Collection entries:
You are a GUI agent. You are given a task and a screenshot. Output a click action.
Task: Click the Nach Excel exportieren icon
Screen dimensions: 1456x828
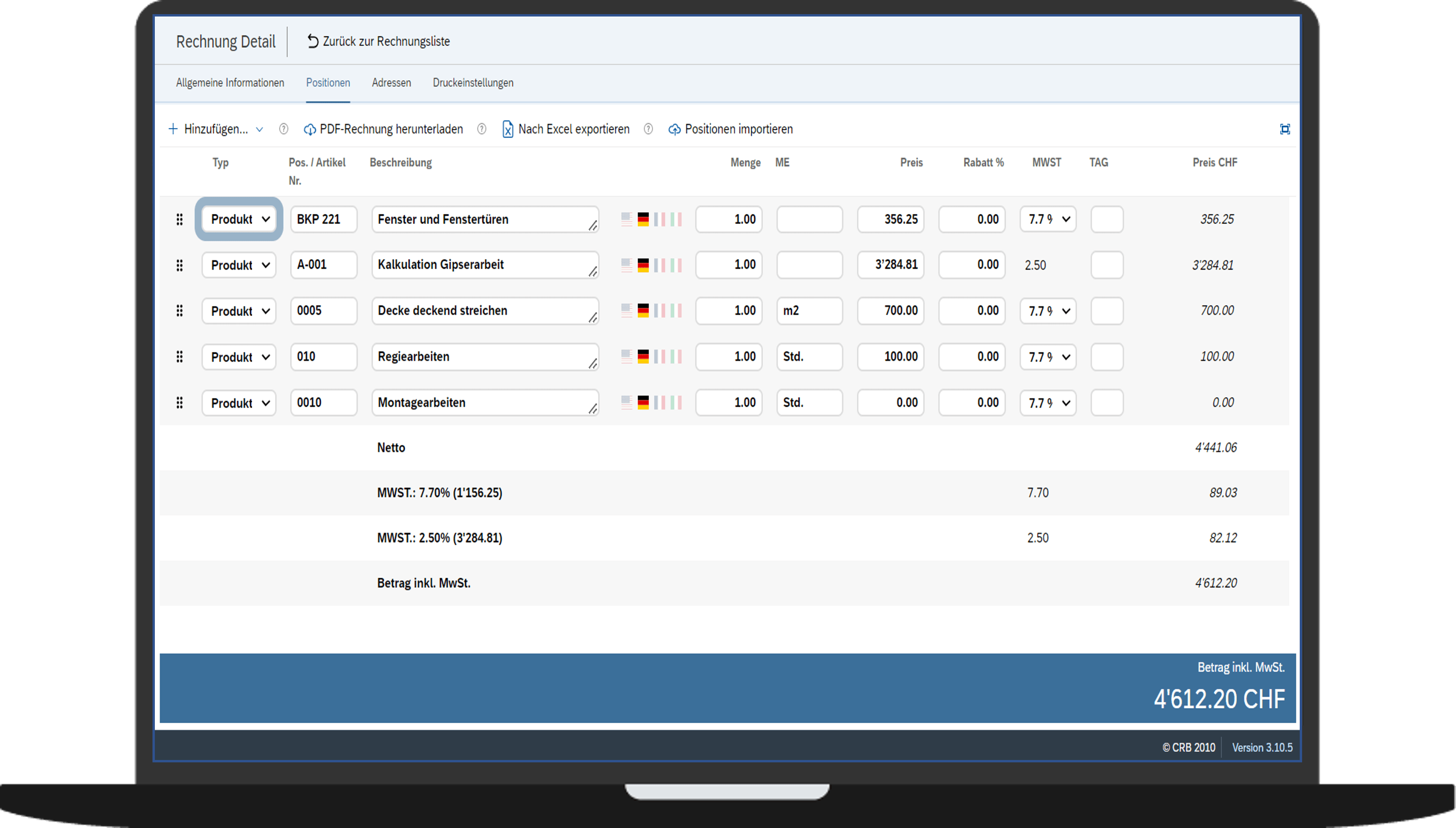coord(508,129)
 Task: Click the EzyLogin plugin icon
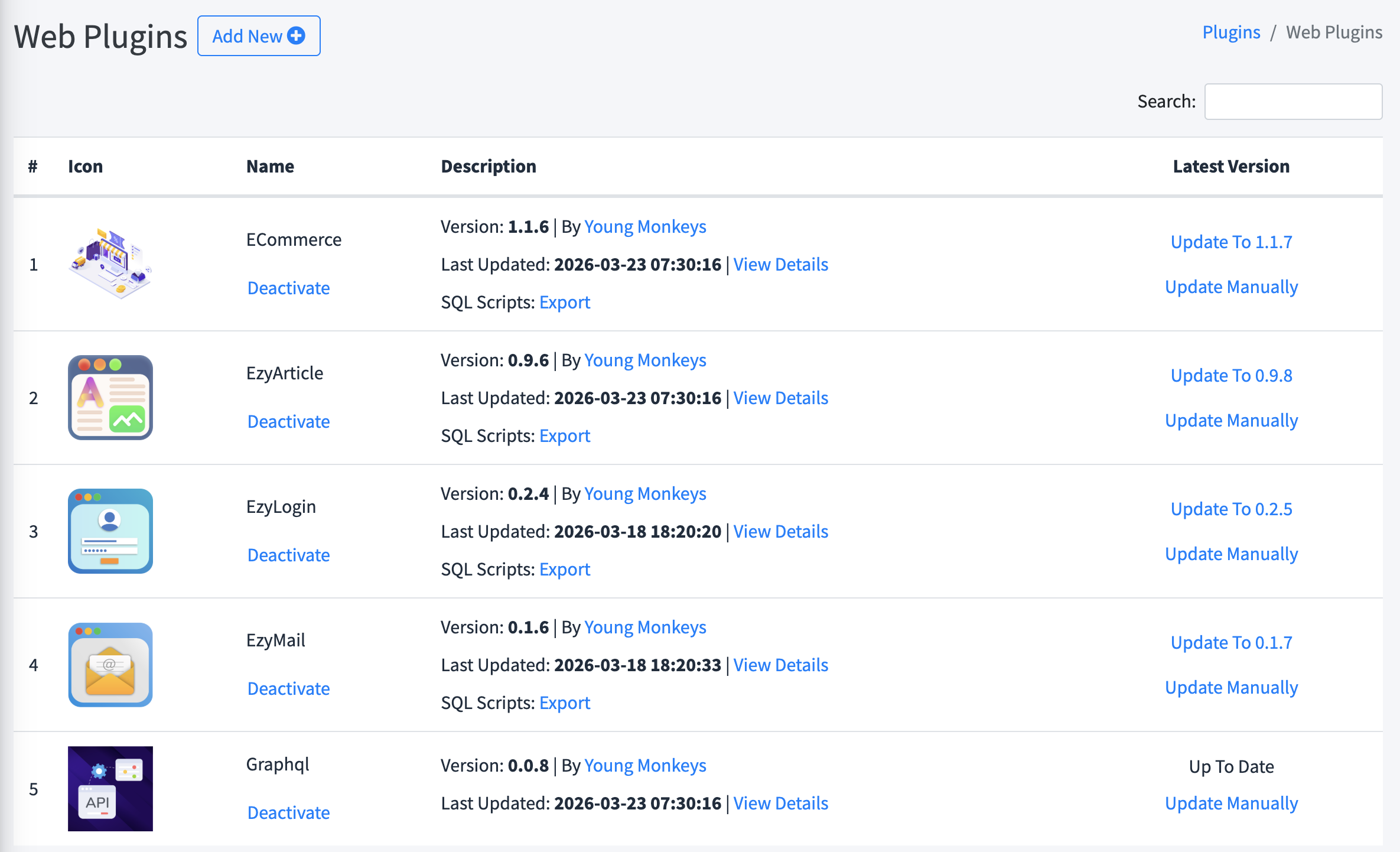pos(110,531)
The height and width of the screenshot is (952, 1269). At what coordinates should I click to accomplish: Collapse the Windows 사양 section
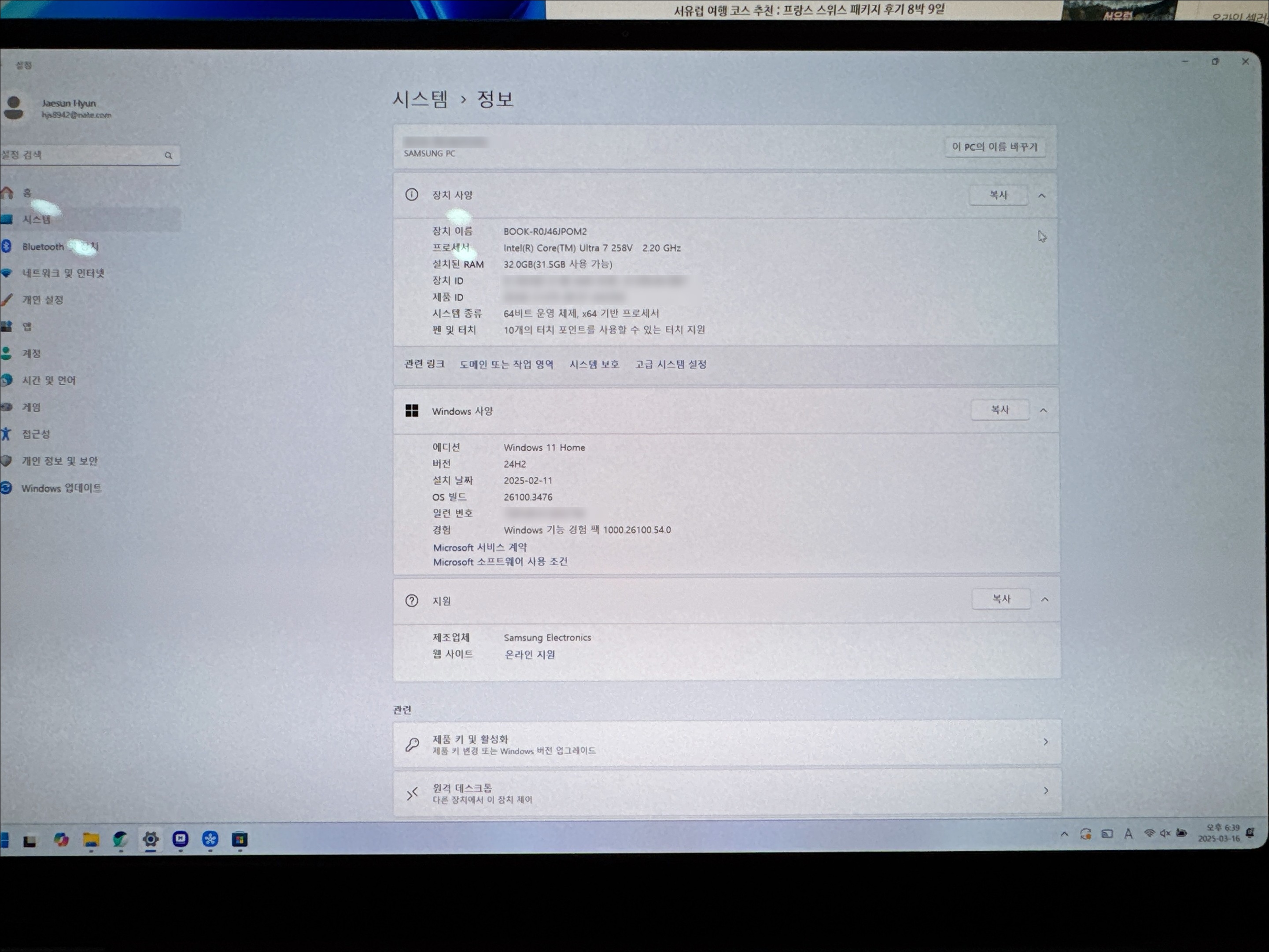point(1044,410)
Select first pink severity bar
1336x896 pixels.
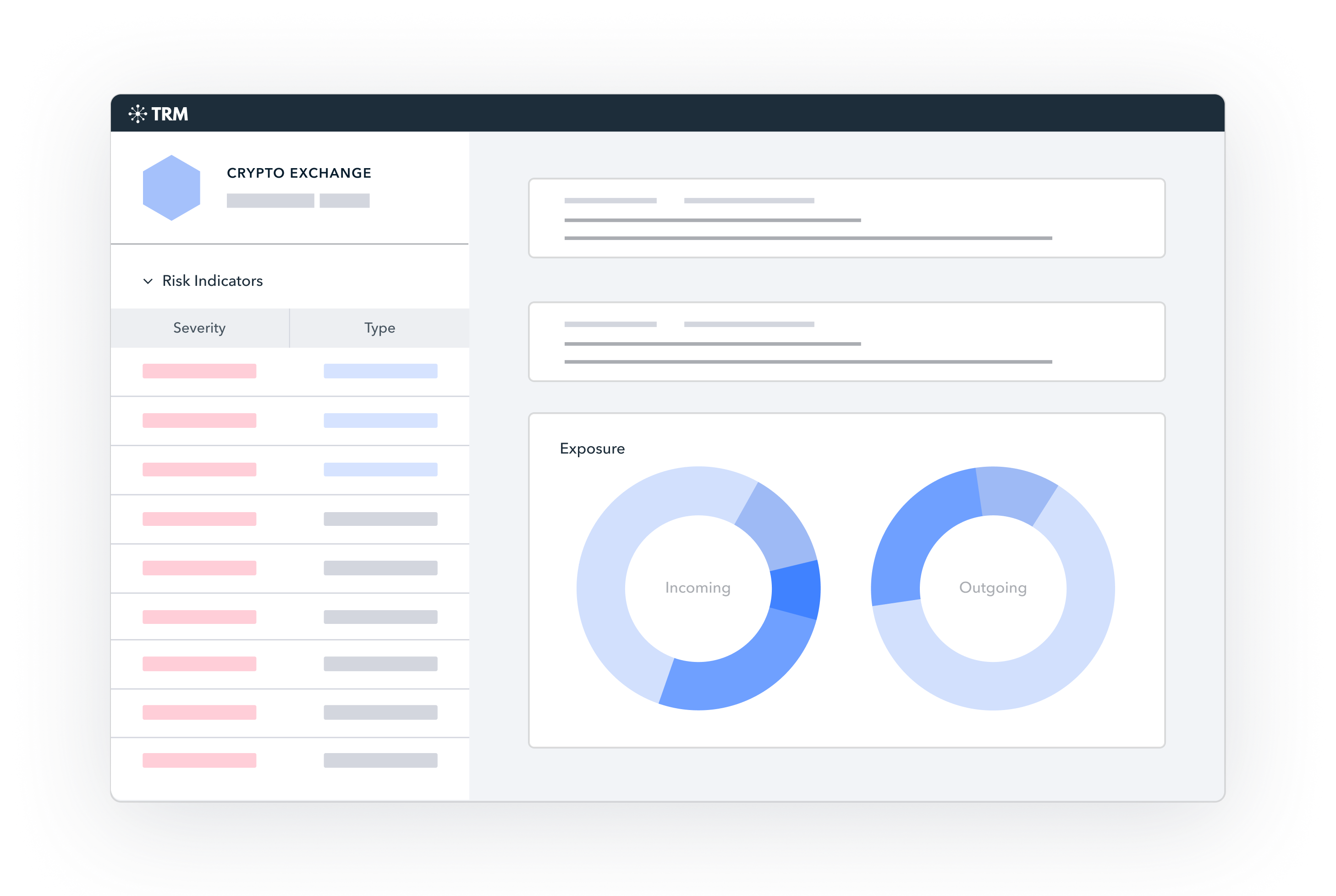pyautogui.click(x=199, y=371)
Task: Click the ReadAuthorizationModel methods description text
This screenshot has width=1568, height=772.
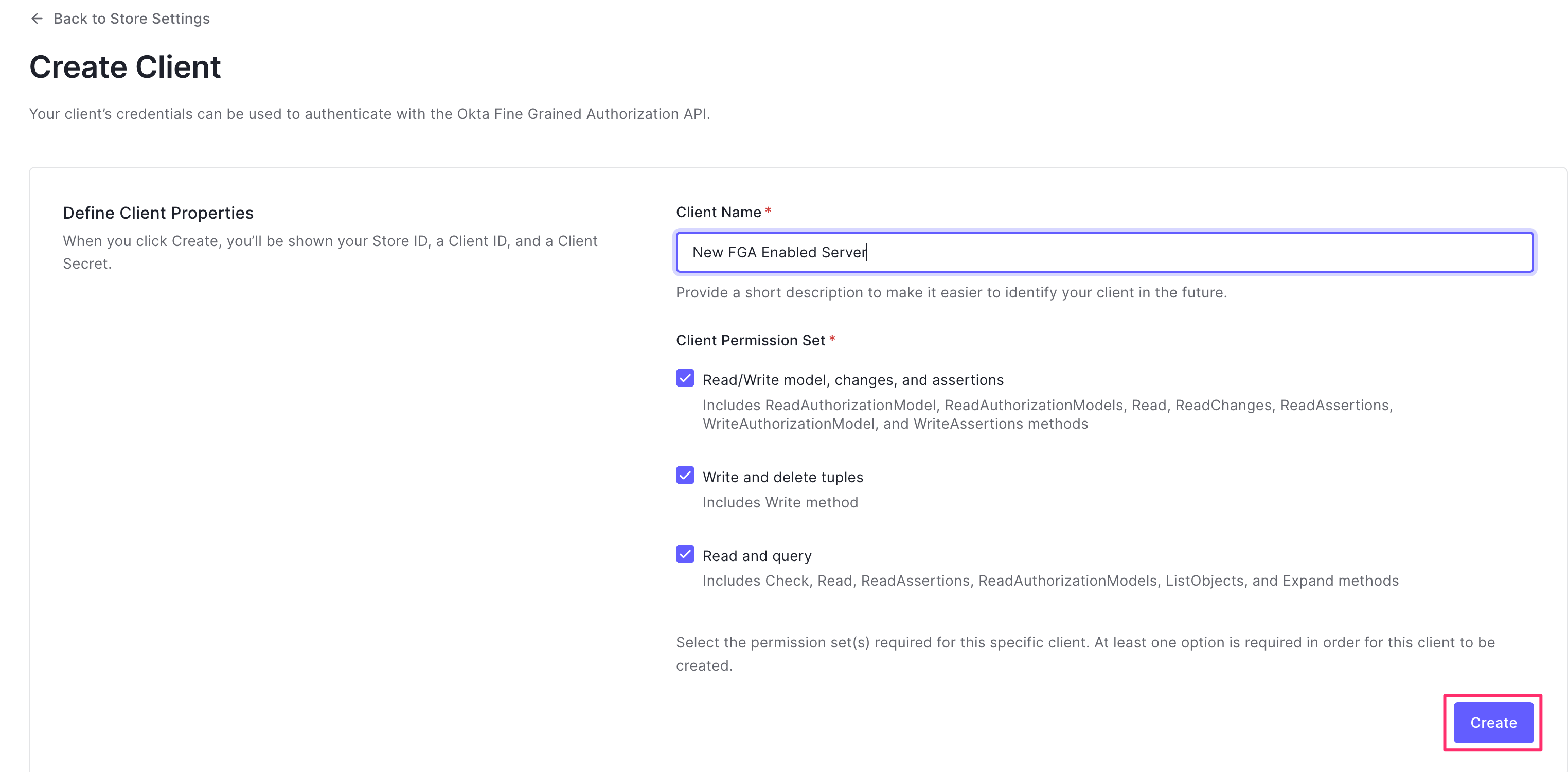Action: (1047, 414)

Exercise
Reproduce exactly the part of the records above that begins at the line holding "The height and" and ends at the final line, both included, leaving out the pictures.

Solution to the exercise
The height and width of the screenshot is (952, 1269). At what coordinates should I click to accomplish: Collapse the Windows 사양 section
point(1044,410)
Select first pink severity bar
1336x896 pixels.
pyautogui.click(x=199, y=371)
Task: Click the ReadAuthorizationModel methods description text
This screenshot has width=1568, height=772.
Action: (1047, 414)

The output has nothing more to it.